O problema são as armas de fogo e não a loucura. Gene Berensin, que dirige o Centro para Jovens Mentes Saudáveis do Hospital Geral de Massachusetts, diz que «um em cada quatro indivíduos» nos Estados Unidos «terá uma desordem psiquiátrica em algum momento da sua vida e 50% deles começa a mostrar sinais disso antes dos 14 anos» e a ciência procura encontrar formas de diagnosticar e tratar esses problemas. Só que aqui, nestas questões de massacres em escolas, jovens atiradores solitários que se vingam de humilhações, que aplicam na vida real comportamentos dos jogos de first-person shooter (FPS) como Counter-Strike ou Call of Duty, a saúde mental não é a culpada, diz o médico, em declarações ao Boston Herald.
«Não se pode equiparar doenças mentais com comportamento violento. O que está aqui em causa não é a saúde mental, são as armas de fogo. Possuir armas de fogo é um direito de acordo com a Segunda Emenda e deve ser mantido. Só que não estamos a prestar atenção à legislação sobre o acesso e uso de armas», explica o especialista.

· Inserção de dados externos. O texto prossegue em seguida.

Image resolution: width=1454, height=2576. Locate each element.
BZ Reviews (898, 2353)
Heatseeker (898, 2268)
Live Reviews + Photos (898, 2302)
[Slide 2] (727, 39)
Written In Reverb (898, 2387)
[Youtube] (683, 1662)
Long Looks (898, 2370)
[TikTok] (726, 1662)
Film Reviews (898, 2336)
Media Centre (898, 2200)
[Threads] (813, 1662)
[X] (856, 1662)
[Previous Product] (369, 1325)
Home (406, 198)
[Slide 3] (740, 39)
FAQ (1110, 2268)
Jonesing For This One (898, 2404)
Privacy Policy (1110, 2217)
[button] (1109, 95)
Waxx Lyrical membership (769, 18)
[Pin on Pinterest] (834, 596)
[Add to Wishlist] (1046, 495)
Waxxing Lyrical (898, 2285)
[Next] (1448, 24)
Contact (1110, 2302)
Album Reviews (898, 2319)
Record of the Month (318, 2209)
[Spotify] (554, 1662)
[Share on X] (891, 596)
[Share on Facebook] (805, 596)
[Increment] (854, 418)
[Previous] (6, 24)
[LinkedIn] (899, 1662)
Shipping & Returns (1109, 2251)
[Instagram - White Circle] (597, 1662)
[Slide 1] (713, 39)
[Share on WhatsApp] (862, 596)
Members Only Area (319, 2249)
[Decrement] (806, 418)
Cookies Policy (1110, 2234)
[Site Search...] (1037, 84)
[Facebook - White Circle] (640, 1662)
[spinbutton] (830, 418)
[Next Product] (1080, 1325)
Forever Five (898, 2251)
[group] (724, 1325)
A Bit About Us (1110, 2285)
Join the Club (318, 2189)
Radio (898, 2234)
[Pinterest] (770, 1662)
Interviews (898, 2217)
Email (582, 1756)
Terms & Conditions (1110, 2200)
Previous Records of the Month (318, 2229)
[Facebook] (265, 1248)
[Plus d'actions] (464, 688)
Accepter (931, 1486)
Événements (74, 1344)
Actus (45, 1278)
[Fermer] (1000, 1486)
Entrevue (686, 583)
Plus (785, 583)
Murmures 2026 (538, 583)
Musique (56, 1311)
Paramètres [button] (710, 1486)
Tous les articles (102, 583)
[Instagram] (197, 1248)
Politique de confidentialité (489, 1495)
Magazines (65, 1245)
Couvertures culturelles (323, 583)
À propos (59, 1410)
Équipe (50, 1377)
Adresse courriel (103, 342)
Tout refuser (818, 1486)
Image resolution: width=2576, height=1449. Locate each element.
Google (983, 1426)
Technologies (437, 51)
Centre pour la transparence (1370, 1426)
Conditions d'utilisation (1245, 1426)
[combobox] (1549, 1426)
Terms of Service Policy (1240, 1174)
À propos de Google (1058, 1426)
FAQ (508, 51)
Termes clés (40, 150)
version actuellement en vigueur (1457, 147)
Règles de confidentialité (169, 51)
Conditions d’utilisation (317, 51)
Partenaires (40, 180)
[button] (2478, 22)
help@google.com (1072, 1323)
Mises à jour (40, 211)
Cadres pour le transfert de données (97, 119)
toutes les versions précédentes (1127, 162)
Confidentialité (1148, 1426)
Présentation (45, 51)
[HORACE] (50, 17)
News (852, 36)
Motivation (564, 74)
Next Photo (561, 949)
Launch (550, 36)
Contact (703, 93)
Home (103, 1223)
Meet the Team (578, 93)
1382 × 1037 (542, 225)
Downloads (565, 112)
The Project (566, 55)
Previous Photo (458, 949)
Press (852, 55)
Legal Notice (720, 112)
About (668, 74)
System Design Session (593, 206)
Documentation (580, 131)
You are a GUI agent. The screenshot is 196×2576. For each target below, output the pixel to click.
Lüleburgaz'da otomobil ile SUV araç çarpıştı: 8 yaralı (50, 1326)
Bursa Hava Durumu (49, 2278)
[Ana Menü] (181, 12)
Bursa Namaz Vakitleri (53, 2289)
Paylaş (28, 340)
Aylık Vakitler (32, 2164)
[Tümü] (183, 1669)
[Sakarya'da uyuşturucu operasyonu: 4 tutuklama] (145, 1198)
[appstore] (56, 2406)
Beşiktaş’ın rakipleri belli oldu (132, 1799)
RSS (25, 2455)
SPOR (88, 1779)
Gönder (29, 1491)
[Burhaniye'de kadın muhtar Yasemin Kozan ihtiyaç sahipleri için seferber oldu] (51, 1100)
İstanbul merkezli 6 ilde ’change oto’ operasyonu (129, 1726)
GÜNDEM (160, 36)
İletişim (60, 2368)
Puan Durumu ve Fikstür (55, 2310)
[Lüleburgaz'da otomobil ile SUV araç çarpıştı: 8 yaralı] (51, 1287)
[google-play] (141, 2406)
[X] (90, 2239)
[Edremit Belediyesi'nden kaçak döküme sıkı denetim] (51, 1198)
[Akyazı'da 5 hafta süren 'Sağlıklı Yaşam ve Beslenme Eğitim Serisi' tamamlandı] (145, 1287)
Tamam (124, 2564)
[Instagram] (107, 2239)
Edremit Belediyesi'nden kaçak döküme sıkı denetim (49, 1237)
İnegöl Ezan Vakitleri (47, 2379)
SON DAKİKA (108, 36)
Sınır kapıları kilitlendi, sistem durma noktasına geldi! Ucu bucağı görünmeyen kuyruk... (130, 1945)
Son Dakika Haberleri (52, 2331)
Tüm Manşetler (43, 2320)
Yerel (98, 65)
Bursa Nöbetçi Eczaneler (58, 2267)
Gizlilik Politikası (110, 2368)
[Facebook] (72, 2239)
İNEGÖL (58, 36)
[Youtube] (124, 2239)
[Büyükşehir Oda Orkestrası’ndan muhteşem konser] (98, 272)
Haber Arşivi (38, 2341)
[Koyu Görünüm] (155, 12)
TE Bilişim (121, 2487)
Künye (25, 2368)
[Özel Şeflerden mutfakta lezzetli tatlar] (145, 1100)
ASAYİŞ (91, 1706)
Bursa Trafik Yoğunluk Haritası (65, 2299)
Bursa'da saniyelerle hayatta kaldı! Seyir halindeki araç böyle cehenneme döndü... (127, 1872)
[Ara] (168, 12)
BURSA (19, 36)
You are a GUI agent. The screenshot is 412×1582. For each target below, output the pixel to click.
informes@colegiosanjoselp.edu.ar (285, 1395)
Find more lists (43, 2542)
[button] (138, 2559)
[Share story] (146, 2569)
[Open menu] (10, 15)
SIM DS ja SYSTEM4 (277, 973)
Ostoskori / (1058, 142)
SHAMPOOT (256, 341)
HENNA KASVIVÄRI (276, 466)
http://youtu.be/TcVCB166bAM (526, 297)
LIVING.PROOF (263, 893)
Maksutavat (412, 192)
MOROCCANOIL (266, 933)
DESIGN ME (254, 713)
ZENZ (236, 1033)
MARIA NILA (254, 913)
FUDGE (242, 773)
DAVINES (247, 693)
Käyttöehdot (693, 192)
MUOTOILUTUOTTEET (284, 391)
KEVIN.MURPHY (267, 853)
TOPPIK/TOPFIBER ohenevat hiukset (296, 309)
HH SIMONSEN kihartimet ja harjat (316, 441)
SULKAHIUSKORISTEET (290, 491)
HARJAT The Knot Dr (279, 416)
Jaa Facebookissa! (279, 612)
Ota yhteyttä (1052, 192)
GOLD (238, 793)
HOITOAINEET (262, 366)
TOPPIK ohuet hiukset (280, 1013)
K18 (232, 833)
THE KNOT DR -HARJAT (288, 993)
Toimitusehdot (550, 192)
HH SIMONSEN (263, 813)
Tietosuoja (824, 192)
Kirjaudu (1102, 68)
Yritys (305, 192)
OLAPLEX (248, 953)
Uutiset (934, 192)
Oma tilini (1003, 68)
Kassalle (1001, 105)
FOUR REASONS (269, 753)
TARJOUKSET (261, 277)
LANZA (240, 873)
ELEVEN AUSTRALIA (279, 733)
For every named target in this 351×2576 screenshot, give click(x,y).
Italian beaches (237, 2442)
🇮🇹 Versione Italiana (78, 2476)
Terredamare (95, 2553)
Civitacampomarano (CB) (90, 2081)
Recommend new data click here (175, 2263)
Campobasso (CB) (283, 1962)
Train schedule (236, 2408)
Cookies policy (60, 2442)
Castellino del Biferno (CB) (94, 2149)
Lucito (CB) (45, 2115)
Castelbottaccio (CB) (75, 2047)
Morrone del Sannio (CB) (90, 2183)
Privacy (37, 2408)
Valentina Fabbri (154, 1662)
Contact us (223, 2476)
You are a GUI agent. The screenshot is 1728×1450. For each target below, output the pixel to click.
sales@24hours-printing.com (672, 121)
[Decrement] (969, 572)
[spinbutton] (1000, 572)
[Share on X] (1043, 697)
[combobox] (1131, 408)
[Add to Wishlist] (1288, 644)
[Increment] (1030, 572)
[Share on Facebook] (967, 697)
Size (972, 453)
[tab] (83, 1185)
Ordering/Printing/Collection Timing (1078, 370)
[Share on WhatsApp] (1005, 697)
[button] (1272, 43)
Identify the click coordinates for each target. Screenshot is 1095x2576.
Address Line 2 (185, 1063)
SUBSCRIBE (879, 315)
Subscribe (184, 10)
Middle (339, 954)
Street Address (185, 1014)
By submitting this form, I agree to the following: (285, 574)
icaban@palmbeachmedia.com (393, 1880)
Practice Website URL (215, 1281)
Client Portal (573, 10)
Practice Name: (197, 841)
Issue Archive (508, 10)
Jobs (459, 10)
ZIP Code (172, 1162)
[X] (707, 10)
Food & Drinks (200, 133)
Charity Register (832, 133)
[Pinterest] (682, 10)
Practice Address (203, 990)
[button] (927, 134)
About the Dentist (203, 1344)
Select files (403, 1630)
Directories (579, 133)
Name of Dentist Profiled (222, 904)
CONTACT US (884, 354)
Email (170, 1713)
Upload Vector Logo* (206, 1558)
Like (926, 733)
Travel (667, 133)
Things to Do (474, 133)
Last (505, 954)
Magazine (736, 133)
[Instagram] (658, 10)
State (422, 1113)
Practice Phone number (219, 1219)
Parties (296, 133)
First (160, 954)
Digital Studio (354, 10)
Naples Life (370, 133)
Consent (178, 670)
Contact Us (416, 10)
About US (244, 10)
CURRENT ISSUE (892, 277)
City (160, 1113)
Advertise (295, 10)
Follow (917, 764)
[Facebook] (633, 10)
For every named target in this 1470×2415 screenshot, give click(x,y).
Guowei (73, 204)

Nikolas Cruz, que matou 17 pessoas e feriu 23, na quarta-feira numa escola de Parkman, na Florida vivia obcecado por armas e o seu comportamento deveria ter feito soar alarmes. E não por mostrar sinais de perturbação (escreveu num comentário a um massacre em Nova Iorque, no verão passado, que se fosse ele fazia muito melhor), mas sim pelo arsenal que dizia possuir em casa. Como é que um adolescente consegue acesso às armas com que posava nas redes sociais?
Em quase seis minutos e meio de declaração a propósito do massacre, Donald Trump não fez referência em nenhum momento ao uso de armas e à possibilidade de rever os processos que tornam tão fácil a aquisição de um arsenal de guerra por parte de um adolescente. Entre o habitual encómio dos heróis, os pêsames às famílias, as orações pelas vítimas, fica a sensação de que é mais do mesmo, tantos são os massacres (ver texto ao lado) e tão pouco se faz para os evitar.
«Quantos meses passaram – o tiroteio de Las Vegas, o pior tiroteio na história do nosso país, aconteceu a 1 de outubro. E aquilo que conseguimos dos membros do Congresso e da Casa Branca foram pensamentos e orações», afirmou Mark Kelly, marido da congressista Gabby Giffords, gravemente ferida numa tentativa de assassinato em 2011, que criou uma fundação para lutar contra as armas.
O poder de lóbi da National Rifle Association (NRA), a mais antiga organização de direitos civis em funcionamento nos EUA, continua a fazer-se sentir, sempre que um tiroteio em grande escala deixa perceber como é fácil arranjar uma arma no país.
No estado do Alabama, qualquer um pode entrar numa loja e sair de lá com uma espingarda semiautomática debaixo do braço. Nem sequer é preciso licença. Só se exige um documento de identificação que ateste ser maior de 21 anos. Se for uma espingarda, basta ter 18 anos.
Não é só assim no Alabama, em 36 estados dos EUA basta meia hora para comprar uma pistola. Na Florida, onde ocorreu o massacre de quarta-feira, é preciso esperar três a cinco dias entre comprar e levar. Nikolas Cruz comprou a AR-15, usada no massacre na que tinha sido a sua escola, num armeiro de Broward County de maneira perfeitamente legal, dizem as autoridades locais.
O mais curioso é que, sempre que acontece um tiroteio em larga escala nos Estados Unidos, a cotação das ações dos fabricantes de armas sobem. No que, à partida, parece um contrassenso e porém só representa essa ideia que a NRA sempre defendeu e continua a defender – bem como os muitos políticos que beneficiam do seu apoio financeiro para conseguirem chegar ao Congresso. E face a um ataque destes, muitos americanos saem a comprar armas para se protegerem da violência.
Outros há que resolvem adquirir armas, pensando que haverá alguma mudança na legislação que torne mais difícil consegui-las ou que pura e simplesmente as proíba de vez. Algo que, pura e simplesmente, parece muito longe de vir a acontecer.